Variants in the ABCA7 gene were first associated with an increased risk of Alzheimer’s disease about a decade ago, but it is still unclear how these variants cause the disease to progress.

Variants in the ABCA7 gene have been linked to an increased risk of Alzheimer’s disease in many ethnic and racial groups, but they are particularly prominent among black Americans. Variants in the ABCA7 gene are more strongly linked to Alzheimer’s disease in black Americans than the well-known APOE4 gene, the most influential Alzheimer’s disease gene in white Americans.

Understanding the molecular basis of genetic risk factors like ABCA7 is essential for the development of new drugs.

Zebrafish as models for discovery

In this study, Kizil and his colleagues deleted one of the two copies of the gene in zebrafish neurons (mimicking the gene’s disruption in humans). Kizil’s zebrafish allow his team to gain insights into Alzheimer’s disease variants in a matter of weeks, rather than the months or years it takes with other animal models.

In zebrafish, the researchers found that loss of the ABCA7 copy decreased neuropeptide Y expression in all brain regions, but was most pronounced in the hippocampus, the brain’s memory center.

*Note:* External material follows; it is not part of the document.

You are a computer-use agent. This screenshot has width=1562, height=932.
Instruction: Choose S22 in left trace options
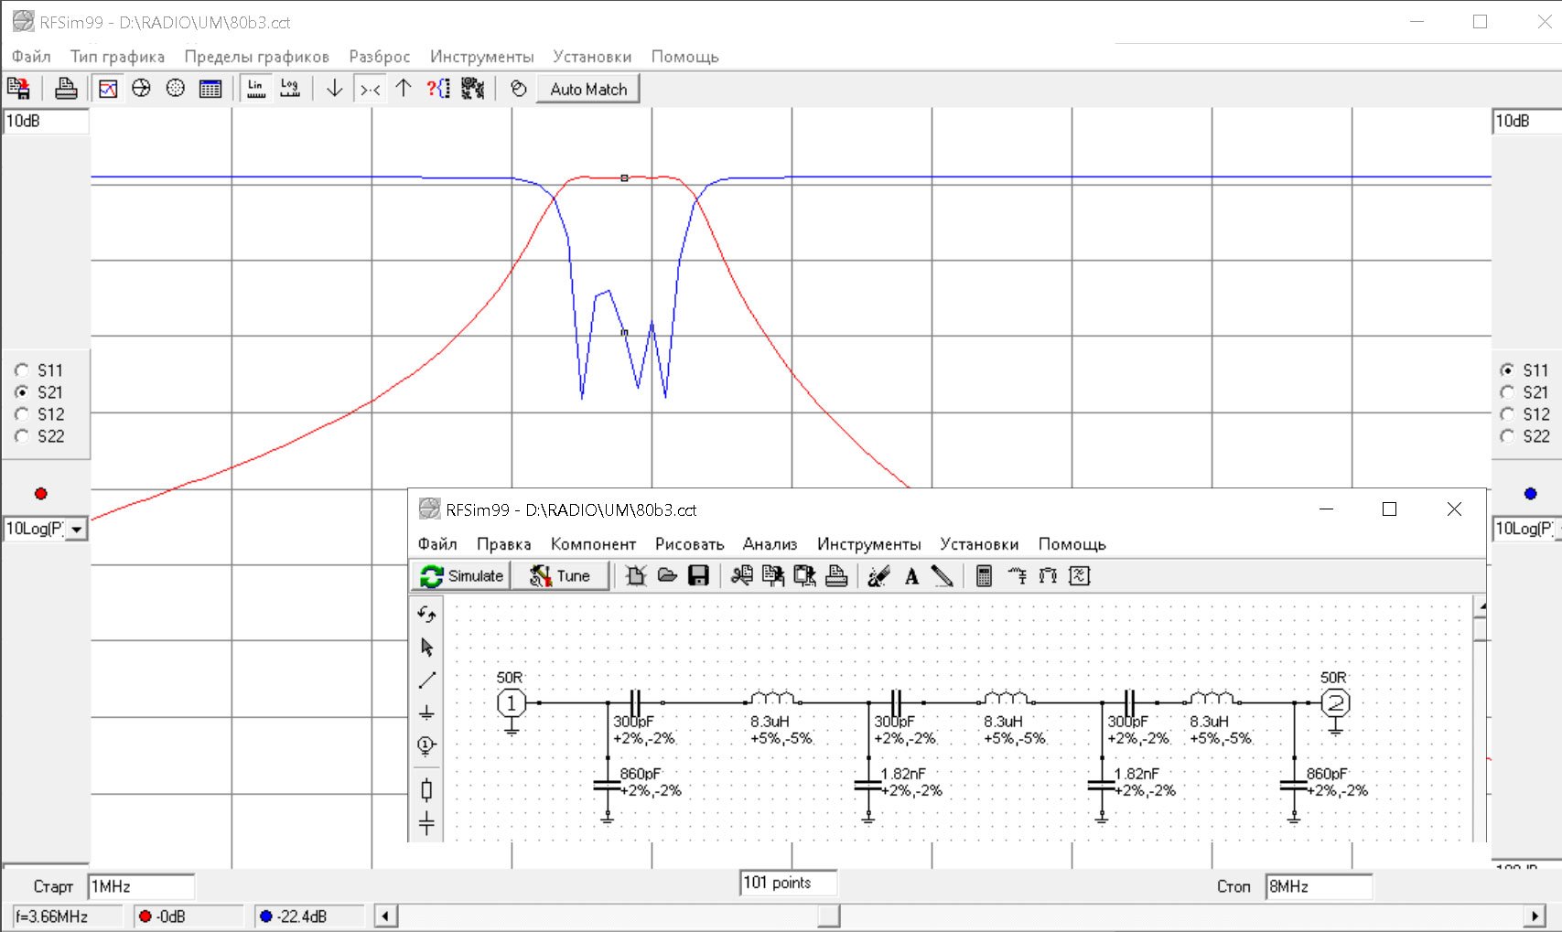coord(22,436)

“This disruption of neuropeptide Y levels impaired neurogenesis and reduced synaptic density, two key factors in Alzheimer’s pathology,” Kizil explains.

In human cells, researchers have discovered the same process in neurons derived from pluripotent stem cells and found evidence that the protective neuropeptide Y pathway is compromised in the brains of people with Alzheimer’s disease.

Researchers were able to rescue synaptic integrity in zebrafish by restoring neuropeptide Y or other components of its pathway, highlighting a potential therapeutic target for Alzheimer’s disease.